[Pixel coordinate grounding data]
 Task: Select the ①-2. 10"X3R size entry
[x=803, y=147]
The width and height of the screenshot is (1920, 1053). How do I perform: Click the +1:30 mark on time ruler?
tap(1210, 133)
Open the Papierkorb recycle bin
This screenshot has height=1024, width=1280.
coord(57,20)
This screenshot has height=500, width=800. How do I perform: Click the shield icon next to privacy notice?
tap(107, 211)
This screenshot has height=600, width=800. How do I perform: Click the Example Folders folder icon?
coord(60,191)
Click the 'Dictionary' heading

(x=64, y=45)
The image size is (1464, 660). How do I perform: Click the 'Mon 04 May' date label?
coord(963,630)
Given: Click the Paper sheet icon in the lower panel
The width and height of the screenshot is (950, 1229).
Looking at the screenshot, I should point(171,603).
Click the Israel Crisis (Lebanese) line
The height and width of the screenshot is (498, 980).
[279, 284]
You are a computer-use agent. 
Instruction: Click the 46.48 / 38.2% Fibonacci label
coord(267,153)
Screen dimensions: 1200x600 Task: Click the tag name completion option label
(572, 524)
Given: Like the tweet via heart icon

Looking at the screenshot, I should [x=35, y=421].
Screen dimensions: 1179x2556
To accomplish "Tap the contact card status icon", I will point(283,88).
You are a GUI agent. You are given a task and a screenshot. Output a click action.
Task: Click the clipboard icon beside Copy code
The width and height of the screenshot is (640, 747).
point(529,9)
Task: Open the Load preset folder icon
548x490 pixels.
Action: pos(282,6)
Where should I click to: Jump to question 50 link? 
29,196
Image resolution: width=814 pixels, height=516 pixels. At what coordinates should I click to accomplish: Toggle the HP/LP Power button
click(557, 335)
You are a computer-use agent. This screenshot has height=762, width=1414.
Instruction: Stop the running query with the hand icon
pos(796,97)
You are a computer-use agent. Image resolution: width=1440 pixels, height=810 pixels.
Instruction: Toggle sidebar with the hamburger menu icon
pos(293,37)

# WORK INSTRUCTION
Provide only the number of lines above that contain the word "Open".

# OUTPUT FOR THIS EXERCISE
2